[Extracted information Boundary: Start]

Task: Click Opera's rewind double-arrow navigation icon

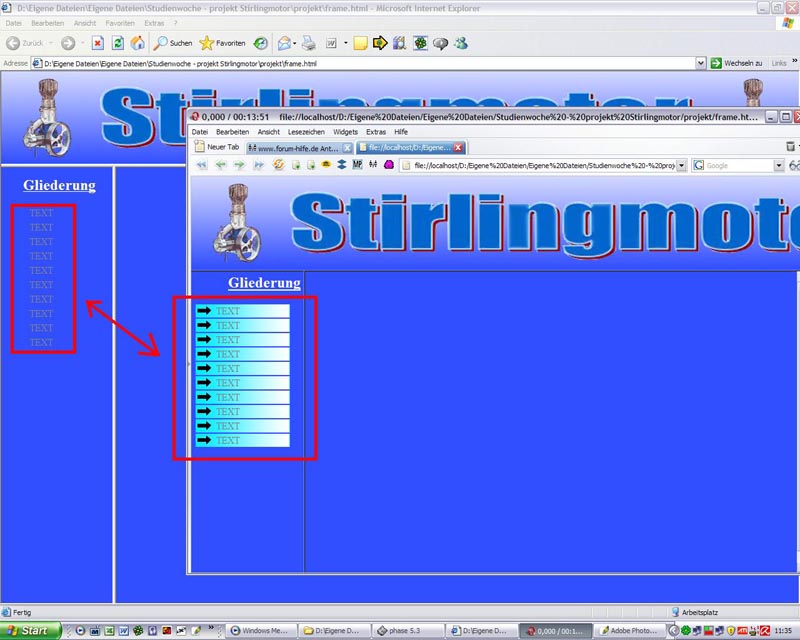Action: pyautogui.click(x=201, y=165)
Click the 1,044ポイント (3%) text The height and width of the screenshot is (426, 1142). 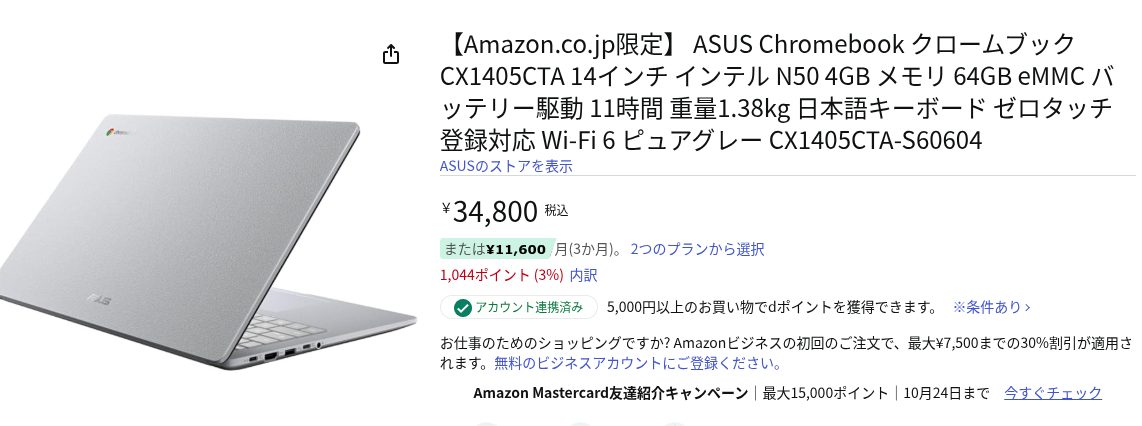pos(502,275)
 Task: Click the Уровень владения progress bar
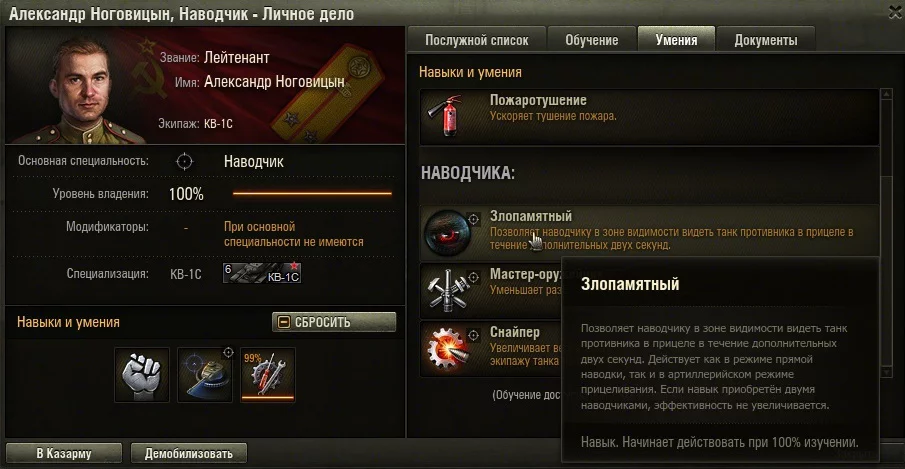click(312, 194)
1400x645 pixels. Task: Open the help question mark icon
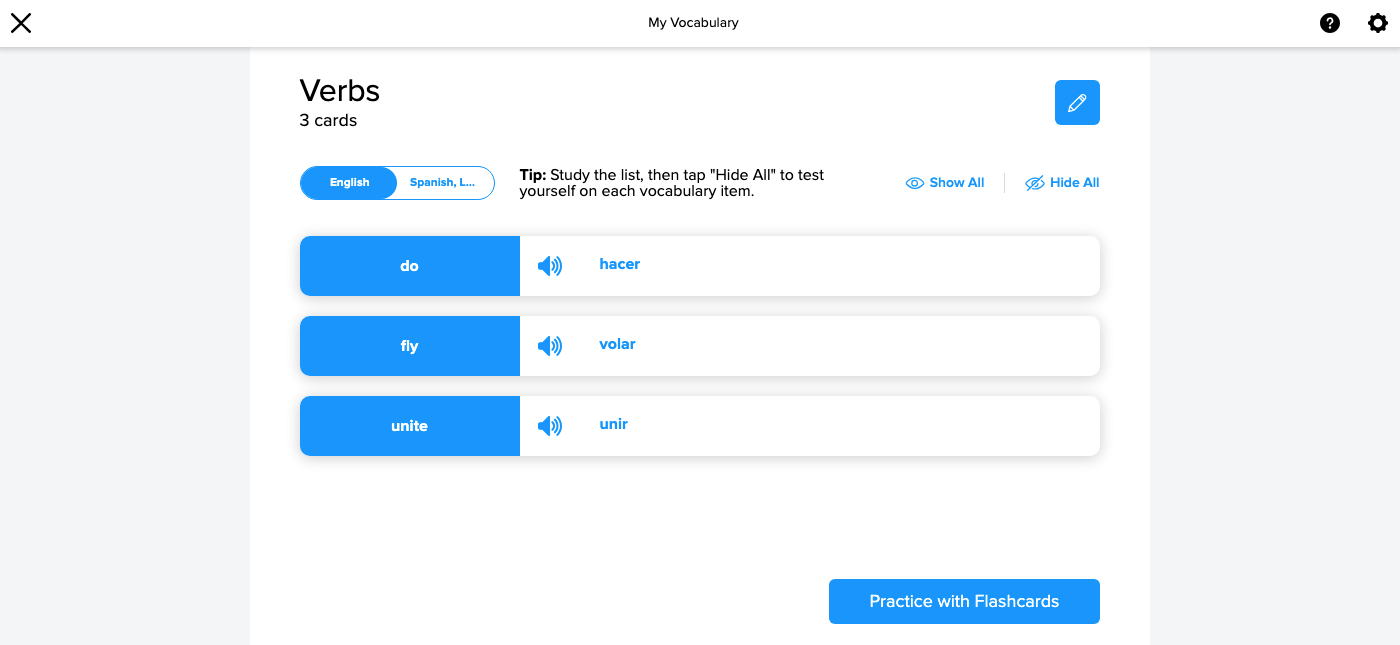pos(1330,23)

[Extracted information Boundary: End]

Both the line containing "1400x645 pixels. Task: Open" and the last line of the records above belong in the exact copy, along with every line between them; pictures do not.

*Solution for this exercise:*
1400x645 pixels. Task: Open the help question mark icon
pos(1330,23)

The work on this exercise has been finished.